# New guy; Oliver (downtown) BC



## Clipper (Dec 7, 2021)

New guy with a Logan addiction


----------



## YotaBota (Dec 7, 2021)

Welcome to the group. I had a Logan 400 a while back, was a nice little machine.


----------



## Susquatch (Dec 7, 2021)

Welcome from farmland south of Chatham in Ontario!


----------



## Six O Two (Dec 7, 2021)

Welcome from a few mountain ranges over.


----------



## trlvn (Dec 7, 2021)

Clipper said:


> New guy with a Logan addiction


Does that mean you have a fleet of them?   

We like pictures here...want to share some?

Craig from Oakville, ON


----------



## CWelkie (Dec 7, 2021)

Hello and welcome from the other end of the valley ... Vernon.


----------



## Susquatch (Dec 7, 2021)

I really do love all our members. This is a really cool bunch of people.


----------



## CalgaryPT (Dec 7, 2021)

Welcome from Calgary.


----------



## Dusty (Dec 7, 2021)

Welcome from bone chilling Saskatchewan thankfully there's no wind, all that's centered around the marble palace meaning our Legislature in Regina. They're all so busy looking for their marbles.

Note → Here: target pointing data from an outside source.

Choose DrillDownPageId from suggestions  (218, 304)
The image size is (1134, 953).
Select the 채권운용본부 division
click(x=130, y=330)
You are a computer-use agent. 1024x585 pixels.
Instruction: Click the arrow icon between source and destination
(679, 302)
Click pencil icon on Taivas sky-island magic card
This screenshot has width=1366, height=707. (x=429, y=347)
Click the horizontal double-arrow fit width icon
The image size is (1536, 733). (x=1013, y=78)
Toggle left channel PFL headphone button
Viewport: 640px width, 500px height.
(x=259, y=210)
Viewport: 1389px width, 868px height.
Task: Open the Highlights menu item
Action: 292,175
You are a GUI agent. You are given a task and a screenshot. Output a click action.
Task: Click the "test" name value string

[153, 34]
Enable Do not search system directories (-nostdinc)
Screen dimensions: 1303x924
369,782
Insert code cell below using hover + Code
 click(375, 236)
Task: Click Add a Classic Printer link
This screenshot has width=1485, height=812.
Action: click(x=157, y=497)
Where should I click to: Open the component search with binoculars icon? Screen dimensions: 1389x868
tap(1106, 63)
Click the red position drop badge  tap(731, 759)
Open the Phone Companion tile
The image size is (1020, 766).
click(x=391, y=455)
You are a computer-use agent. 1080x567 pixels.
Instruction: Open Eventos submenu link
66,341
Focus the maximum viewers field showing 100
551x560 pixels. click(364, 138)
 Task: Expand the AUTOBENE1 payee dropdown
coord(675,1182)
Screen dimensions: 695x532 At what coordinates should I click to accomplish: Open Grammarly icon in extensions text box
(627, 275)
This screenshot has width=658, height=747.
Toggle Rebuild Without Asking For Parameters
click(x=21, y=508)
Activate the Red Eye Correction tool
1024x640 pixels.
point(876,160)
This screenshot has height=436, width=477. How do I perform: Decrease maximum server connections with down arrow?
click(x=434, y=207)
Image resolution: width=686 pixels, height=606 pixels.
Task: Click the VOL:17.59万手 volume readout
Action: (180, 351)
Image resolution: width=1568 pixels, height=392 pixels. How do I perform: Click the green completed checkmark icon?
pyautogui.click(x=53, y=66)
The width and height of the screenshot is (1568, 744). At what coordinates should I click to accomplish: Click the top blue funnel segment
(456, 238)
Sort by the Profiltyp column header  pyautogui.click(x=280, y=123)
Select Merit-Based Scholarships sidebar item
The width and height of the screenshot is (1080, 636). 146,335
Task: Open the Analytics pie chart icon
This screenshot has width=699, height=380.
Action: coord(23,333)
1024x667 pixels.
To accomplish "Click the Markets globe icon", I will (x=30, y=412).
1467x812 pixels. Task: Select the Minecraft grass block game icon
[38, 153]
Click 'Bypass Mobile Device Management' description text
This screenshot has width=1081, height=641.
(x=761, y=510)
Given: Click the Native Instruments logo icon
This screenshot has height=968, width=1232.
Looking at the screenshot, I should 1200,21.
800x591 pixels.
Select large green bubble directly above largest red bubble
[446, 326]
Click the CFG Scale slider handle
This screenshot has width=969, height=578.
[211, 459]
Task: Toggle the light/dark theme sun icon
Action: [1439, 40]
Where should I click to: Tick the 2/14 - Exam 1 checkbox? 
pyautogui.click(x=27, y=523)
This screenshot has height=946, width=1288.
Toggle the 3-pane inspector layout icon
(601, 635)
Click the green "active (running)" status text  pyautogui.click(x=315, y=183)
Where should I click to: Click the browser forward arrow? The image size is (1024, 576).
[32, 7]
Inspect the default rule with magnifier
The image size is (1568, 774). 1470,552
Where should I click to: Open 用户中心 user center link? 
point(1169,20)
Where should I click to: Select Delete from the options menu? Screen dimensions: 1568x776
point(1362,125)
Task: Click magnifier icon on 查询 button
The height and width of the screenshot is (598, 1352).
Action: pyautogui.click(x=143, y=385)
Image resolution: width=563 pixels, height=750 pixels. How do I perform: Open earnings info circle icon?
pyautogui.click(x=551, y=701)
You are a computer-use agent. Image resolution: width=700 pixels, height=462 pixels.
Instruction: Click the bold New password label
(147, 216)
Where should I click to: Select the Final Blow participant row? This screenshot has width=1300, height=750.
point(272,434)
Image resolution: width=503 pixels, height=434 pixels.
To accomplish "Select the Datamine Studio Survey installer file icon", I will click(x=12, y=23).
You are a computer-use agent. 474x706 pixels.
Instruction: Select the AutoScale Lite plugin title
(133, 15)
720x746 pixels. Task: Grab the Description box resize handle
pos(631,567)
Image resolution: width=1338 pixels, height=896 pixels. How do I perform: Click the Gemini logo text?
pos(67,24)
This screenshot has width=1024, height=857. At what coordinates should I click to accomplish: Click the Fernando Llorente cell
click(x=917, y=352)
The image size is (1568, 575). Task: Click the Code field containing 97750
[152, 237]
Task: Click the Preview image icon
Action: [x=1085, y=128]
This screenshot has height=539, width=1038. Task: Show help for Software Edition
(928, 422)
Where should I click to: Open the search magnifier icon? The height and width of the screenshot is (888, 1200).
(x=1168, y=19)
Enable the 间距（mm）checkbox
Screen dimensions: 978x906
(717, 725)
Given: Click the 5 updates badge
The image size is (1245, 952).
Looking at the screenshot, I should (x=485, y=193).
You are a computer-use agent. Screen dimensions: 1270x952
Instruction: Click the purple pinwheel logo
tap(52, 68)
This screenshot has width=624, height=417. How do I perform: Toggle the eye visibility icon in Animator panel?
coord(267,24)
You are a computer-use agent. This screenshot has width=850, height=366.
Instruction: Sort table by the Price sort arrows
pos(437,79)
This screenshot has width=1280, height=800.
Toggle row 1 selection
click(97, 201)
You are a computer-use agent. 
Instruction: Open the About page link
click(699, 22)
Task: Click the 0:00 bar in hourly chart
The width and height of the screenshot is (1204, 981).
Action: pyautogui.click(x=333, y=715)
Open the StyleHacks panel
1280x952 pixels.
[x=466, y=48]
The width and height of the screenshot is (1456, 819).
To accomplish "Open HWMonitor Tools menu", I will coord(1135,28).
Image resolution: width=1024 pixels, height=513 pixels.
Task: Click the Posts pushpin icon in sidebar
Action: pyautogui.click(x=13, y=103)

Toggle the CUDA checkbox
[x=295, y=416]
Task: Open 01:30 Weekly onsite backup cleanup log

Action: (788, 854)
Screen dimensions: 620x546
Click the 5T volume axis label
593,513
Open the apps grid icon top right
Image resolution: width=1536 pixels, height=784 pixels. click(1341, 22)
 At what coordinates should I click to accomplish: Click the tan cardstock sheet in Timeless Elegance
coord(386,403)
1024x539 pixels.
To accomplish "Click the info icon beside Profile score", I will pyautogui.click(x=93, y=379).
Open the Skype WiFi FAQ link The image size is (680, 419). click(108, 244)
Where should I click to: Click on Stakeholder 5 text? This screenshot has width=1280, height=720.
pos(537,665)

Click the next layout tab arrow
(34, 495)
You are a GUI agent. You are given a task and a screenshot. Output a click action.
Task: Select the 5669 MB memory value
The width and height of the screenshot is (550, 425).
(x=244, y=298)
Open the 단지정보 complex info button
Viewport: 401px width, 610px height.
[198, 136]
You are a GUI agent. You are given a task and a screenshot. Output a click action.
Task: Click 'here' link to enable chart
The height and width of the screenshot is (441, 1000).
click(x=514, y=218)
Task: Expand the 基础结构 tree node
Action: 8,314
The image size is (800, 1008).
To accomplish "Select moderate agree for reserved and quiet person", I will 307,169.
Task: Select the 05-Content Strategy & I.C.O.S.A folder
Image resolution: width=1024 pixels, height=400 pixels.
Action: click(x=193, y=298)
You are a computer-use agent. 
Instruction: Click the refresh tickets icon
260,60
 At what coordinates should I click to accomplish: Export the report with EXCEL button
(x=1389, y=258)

LOL


----------



## 6.5 Fan (Dec 7, 2021)

Welcome from SK.


----------



## Crosche (Dec 8, 2021)

Hello from Calgary and welcome to the forum!


----------



## justindavidow (Dec 8, 2021)

Welcome @Clipper ! 

Looking forward to seeing what your addiction looks like,  and what you do with it!


----------



## Dabbler (Dec 9, 2021)

welcome


----------



## David_R8 (Dec 9, 2021)

Welcome from Vancouver Island!


----------